Ein Internetroman von Leonard Lassan und anderen

Bennis Up and Down geht weiter

Das Jahr 1990 begann in Deutschland mit der Öffnung der innerdeutschen Grenzen. Mit der Sowjetunion wurde der Abzug der Soldaten aus der DDR verhandelt. In Deutschland herrschte darüber große Freude, die Besucher aus der DDR stürmten mit dem Begrüßungsgeld und später mit den für die DDR- Mark erhaltenen D- Mark die Geschäfte. Besonders Autos waren hochbegehrt aber auch der Versandhandel blühte. Der Bundeskanzler versprach blühende Landschaften für die DDR und im Frühjahr gab es erstmalig gesamtdeutsche Wahlen aus denen die CDU als Sieger hervorging. Das in der Bundesrepublik stationierte Militär wurde sukzessive abgebaut.

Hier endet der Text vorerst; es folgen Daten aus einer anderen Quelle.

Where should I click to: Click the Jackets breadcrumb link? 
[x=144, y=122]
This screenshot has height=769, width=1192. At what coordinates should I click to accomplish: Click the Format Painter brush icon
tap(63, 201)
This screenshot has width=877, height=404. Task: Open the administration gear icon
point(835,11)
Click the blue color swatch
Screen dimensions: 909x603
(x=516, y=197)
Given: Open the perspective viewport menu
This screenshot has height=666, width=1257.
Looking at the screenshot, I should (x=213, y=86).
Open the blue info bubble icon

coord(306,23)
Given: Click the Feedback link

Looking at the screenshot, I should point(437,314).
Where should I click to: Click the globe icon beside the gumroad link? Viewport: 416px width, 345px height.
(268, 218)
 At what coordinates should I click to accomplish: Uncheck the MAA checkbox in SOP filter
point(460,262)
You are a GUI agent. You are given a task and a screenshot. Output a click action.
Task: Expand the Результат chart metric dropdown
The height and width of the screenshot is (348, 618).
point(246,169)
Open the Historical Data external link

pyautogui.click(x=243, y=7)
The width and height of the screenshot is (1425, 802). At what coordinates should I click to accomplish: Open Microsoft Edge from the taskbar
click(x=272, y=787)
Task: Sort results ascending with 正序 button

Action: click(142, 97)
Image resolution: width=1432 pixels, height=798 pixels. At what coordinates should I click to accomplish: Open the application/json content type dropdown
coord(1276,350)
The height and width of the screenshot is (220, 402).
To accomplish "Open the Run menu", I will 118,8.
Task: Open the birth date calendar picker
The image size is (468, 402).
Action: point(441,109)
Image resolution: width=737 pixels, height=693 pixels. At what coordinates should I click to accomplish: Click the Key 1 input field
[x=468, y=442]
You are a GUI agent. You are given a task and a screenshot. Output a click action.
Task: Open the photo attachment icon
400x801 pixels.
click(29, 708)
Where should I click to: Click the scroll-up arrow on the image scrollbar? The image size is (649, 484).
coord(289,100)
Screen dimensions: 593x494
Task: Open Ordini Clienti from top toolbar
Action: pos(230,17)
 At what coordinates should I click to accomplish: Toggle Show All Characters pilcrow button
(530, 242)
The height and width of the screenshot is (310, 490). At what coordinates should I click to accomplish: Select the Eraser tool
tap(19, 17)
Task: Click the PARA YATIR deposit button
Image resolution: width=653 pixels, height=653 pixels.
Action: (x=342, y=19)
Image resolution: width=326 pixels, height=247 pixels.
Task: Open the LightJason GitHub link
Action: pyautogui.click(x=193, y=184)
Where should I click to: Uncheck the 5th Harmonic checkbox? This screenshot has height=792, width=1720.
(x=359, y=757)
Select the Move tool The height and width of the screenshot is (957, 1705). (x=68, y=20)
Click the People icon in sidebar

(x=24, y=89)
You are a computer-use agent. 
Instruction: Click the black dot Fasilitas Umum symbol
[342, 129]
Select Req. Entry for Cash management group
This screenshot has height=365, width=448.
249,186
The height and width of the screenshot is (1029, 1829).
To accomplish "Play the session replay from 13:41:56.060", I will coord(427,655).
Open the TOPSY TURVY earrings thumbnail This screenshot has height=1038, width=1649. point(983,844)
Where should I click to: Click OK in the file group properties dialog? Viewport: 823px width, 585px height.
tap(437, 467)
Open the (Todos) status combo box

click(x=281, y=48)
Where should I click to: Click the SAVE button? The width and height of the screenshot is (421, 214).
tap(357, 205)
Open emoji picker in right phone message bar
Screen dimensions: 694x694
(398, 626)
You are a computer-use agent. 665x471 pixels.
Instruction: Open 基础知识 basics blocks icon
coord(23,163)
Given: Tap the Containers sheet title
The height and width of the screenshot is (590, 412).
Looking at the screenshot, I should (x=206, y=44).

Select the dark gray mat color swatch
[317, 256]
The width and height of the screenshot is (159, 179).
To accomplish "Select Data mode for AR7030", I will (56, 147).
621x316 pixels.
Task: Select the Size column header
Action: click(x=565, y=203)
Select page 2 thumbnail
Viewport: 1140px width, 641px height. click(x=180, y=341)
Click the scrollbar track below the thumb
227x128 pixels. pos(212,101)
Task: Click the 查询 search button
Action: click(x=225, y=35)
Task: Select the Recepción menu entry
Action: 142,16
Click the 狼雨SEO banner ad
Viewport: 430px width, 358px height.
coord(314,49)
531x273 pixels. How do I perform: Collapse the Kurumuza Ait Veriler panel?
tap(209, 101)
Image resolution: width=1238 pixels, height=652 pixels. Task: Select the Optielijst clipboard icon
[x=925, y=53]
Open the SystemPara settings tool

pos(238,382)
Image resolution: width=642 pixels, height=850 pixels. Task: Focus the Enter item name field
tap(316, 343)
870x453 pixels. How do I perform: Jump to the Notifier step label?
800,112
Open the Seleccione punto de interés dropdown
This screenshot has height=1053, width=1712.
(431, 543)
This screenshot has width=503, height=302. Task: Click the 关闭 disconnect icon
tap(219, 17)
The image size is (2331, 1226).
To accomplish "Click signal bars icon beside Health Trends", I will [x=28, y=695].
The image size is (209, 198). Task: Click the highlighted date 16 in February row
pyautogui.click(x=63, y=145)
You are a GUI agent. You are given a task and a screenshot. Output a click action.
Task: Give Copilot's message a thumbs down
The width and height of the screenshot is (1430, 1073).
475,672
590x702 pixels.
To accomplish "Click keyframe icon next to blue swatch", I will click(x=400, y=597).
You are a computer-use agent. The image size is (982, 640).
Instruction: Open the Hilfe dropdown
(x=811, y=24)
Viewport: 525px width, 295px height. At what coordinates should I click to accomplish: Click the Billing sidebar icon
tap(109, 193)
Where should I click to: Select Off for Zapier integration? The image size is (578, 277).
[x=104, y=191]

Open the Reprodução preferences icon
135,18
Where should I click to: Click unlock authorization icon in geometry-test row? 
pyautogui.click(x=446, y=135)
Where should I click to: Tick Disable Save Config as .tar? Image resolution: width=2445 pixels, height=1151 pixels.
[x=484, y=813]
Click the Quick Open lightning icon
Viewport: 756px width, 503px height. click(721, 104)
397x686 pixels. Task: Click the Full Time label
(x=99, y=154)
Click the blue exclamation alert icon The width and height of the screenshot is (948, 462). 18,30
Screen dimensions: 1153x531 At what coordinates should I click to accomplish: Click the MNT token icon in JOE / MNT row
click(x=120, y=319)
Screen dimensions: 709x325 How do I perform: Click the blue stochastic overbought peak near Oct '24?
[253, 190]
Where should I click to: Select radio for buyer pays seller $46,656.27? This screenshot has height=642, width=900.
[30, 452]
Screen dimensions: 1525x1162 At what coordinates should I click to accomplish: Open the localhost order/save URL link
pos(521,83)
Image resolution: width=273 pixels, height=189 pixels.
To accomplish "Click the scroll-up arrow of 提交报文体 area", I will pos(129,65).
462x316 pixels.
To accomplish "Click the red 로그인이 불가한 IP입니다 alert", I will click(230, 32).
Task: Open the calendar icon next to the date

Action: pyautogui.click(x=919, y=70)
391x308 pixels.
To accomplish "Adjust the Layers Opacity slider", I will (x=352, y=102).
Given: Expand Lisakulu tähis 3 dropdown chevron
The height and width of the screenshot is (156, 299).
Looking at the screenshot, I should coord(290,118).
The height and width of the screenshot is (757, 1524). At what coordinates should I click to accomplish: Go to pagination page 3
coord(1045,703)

Als erstes endeten die militärischen Übungen, die Benni von seiner Kindheit an begleitet hatten. Im Frühjahr 1990 machte Benni auch einen Reiterurlaub im Wendland und konnte auf der anderen Seite der Grenze den Ort Salzwedel besuchen. Er war erschüttert über den schlechten baulichen Zustand und die Armseligkeit der ländlichen DDR. Die Familie Furstpaul wohnte auch wieder in ihrem Haus in Lohmar, das allerdings nun großzügig umgebaut war und die Mietwohnung im Obergeschoß wurde nun auch von der Familie genutzt. Oben befand sich ein großzügiges Schlafzimmer sowie ein ebenso großzügiges als Apartment nutzbares Zimmer für Rouven. Sohn Rouven fiel die Trennung von seinen Freunden in Bad Wildungen schwer, doch auch er fand bald Anschluss, seine besten Freunde waren die drei Söhne der Familie Peska und besonders mit dem mittleren Sohn Henry verband ihn eine tiefe Freundschaft. Auch bei Bayer fasste Benedikt langsam wieder Fuß. Ihm unterstanden die Entwicklungslaboratorien der Polyurethan-Schuhgruppe mit drei Chemikern und ebenfalls drei Ingenieuren. Die gesamte Gruppe mit den Marktbearbeitern umfasste fast 40 Angestellte und war völlig überdimensioniert. Zudem bröckelte das Geschäft. Der Großkunde Adidas geriet in Turbulenzen und verlagerte seine Produktion mehr und mehr nach Fernost und der andere Großkunde, das Leichtministerium der Sowjetunion, hatte bald kein Geld mehr für Einkäufe auf Devisenbasis.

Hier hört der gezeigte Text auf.